E is a member of two reading groups—Love, which has recently begun to meet solely in virtual spaces, and Anti-Love, which variously bills itself as "resistance, revolt, revolution," and which meets at a village cafe 150 miles from the city where E lives and where Love is centered. The syllabus for Love ranges from Aristotle to Badiou, and E is behind in her reading. She attempts to catch up while on a temporary break from one of her three jobs (the mentor who is training her as a mediator has vanished midcase with no explanation), and through her interactions with the group's listserv, she finds herself increasingly fixated on fellow Love member S, whom she has never met in person. Meanwhile, the weather has become unpredictable, a part of the cycle of news reports that “[appear] at the top right of the screen, a stack of small explosions, almost registering, then, compulsively, swiped away.” As E burrows into her reading and through her memories—of Pablo, the gadfly interpreter; Giorgos, a talkative Greek poet; a cherry-lipped bookstore clerk who's “an acquaintance from a time past, when drugs and love intersected in a clear and particular way,” and more—the general sense of apocalypse coalesces in the form of Tropical Storm Ezekiel, much bigger and farther west than meteorologists anticipated, which wreaks havoc in the village where Anti-Love meets.
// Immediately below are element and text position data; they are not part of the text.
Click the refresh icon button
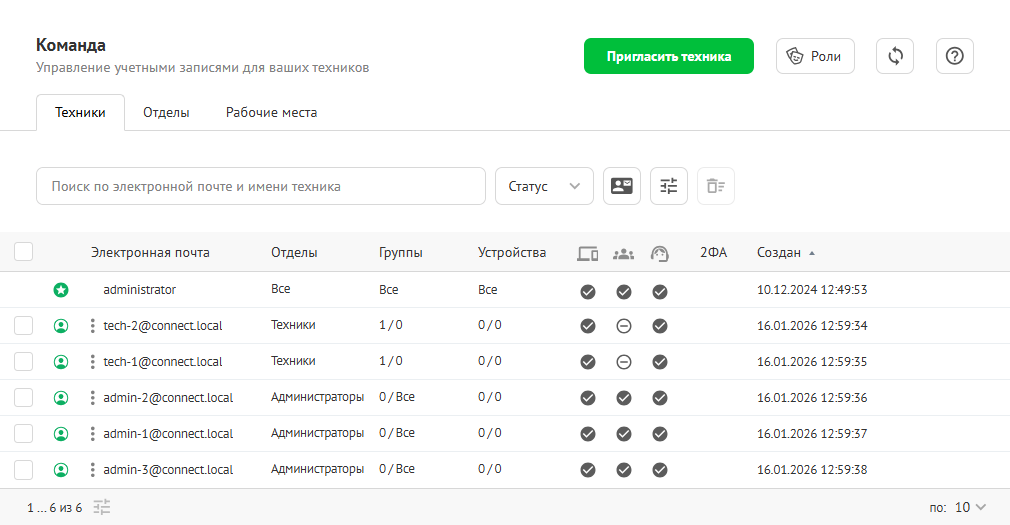Image resolution: width=1010 pixels, height=525 pixels. click(x=895, y=57)
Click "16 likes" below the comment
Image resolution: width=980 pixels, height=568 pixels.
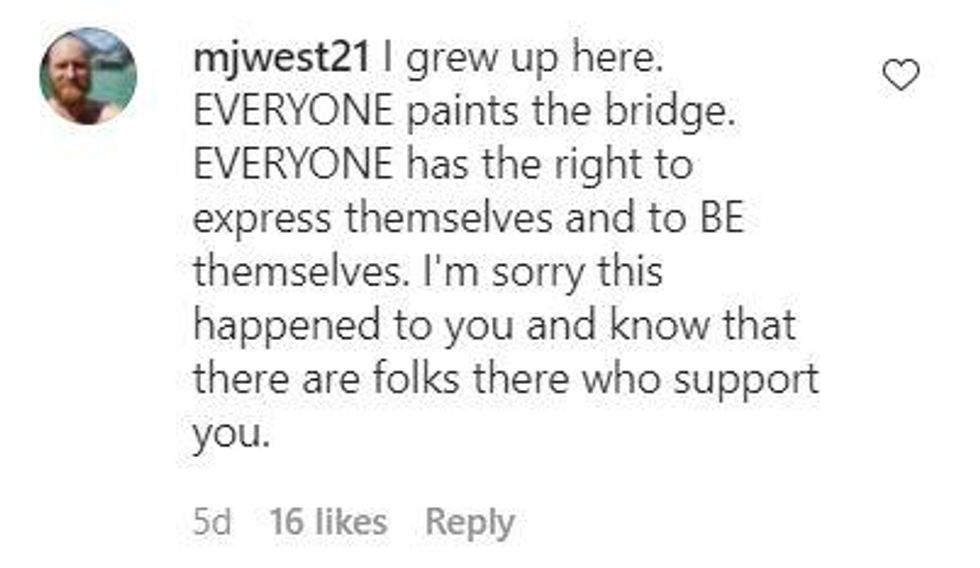click(x=327, y=522)

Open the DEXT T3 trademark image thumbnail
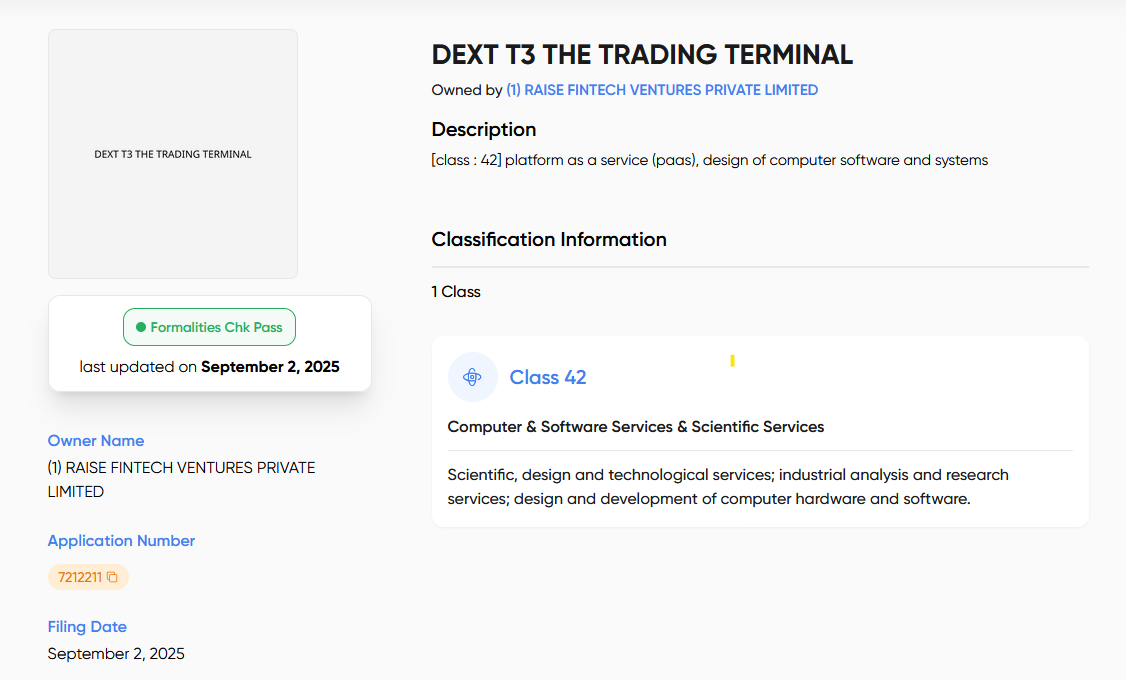[x=173, y=154]
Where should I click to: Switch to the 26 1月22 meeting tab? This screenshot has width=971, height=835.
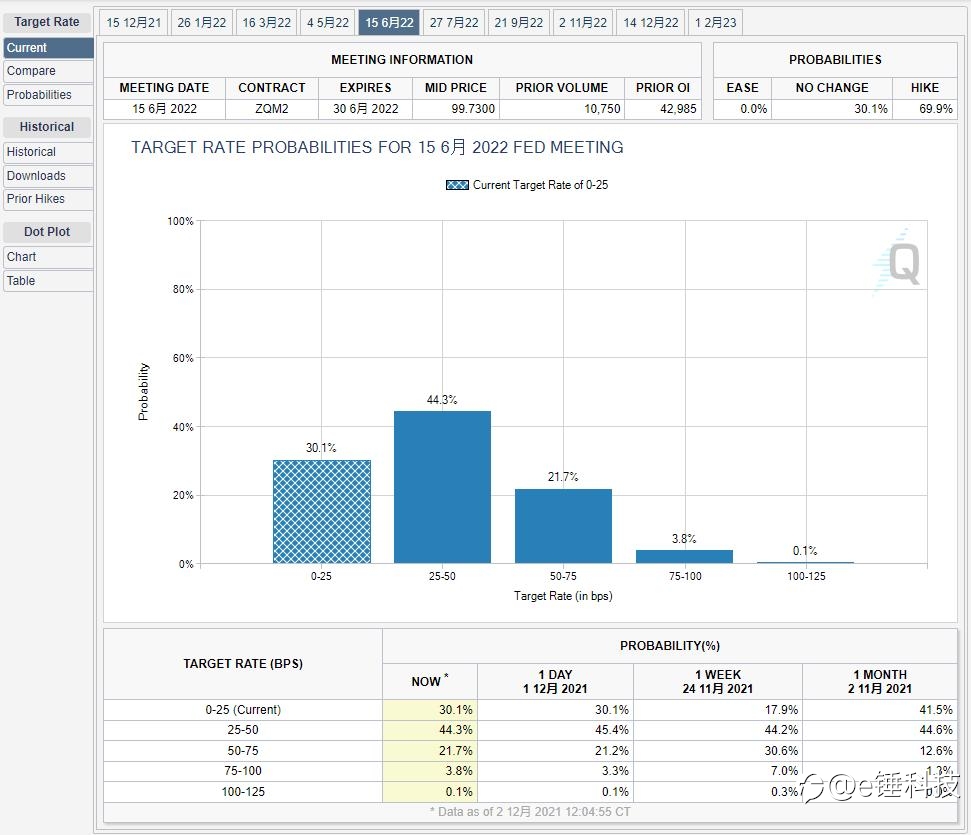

As the diverse characters of E’s life converge on the flooded region, the methodology of Love versus Anti-Love transcends its binary to become something at once more complex and more humanely simple. Theory-driven, opaque, and formally experimental, the book risks abstraction that can be alienating, allowing its characters to exposit their thoughts on their lives, surroundings, memories, and expectations rather than explore these ideas in-scene. However, Moschovakis’ take on what it means to form community in opposition to the expectations of hierarchy, anticipated outcome, or even narrative that have been indoctrinated in readers feels timely, perhaps even prescient, in an era when the only thing that seems constant is the incontrovertible need for change.
Densely intellectual, the novel forces an alert reader to reconsider what it means to participate in the very act of reading.